Advanced predictive modeling of soaked and unsoaked CBR values using geotechnical soil properties
摘要
Most experimental datasets provide essential information needed for validating predictive models. However, selecting the most appropriate predictive model for a given dataset is often a tedious and ambiguous task, particularly for geo‑materials whose mechanical behavior exhibits substantial variability and weakly defined selection criteria. In response to this drawback, this study evaluates the predictive performance of three models: Multiple Linear Regression (MLR), Support Vector Machine (SVM), and Decision Tree (DT) in estimating both unsoaked and soaked California Bearing Ratio (CBR) values from soil index properties. A dataset comprising liquid limit (LL), plastic limit (PL), optimum moisture content (OMC), maximum dry density (MDD), and percentage passing the No. 200 sieve (PP200) was used to develop and validate the models. The dataset consists of 80 observations for unsoaked CBR conditions and 80 for soaked CBR conditions, giving 160 experimental datasets in total. The novelty of this study lies in the comparative multi-model framework applied to both soaked and unsoaked CBR conditions using experimentally derived lateritic soil data, enabling condition-specific performance assessment and model data compatibility insights for geotechnical prediction.

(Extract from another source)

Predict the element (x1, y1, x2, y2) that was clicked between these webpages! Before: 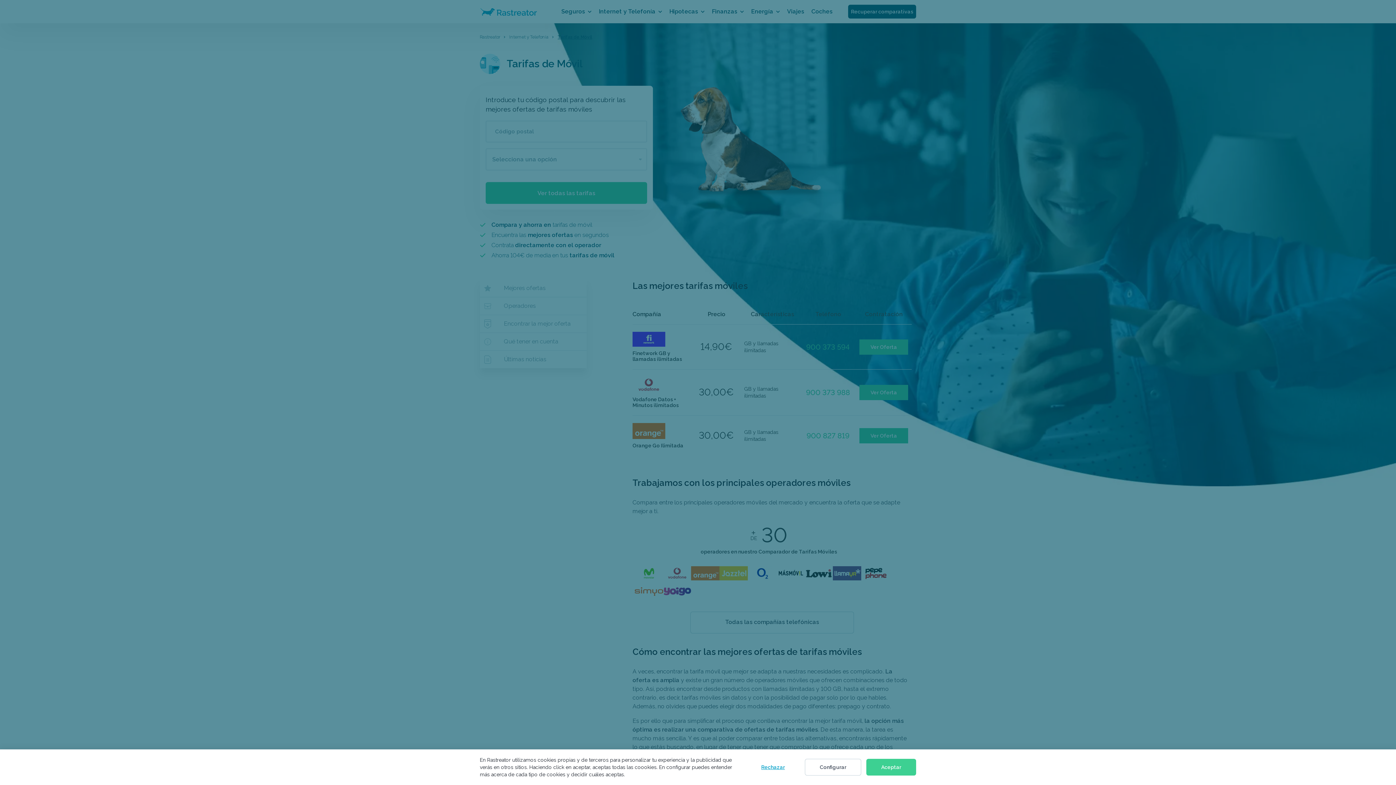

All the models yielded appreciable outcomes, with DT outperforming others in terms of non-linear behavior across both datasets. For the soaked dataset, DT-I achieved the best performance with MSE = 0.0062 and MAE = 0.0601, while for the unsoaked dataset, DT-2 produced the best accuracy with MSE = 0.0099 and MAE = 0.0610. Although SVM provided robust predictions for both conditions, it required careful parameter optimization to reach optimal performance. This indicates that the nature of any dataset and the features of the intended model to be employed are essential and should be matched for proper implementation, which leads to befitting results.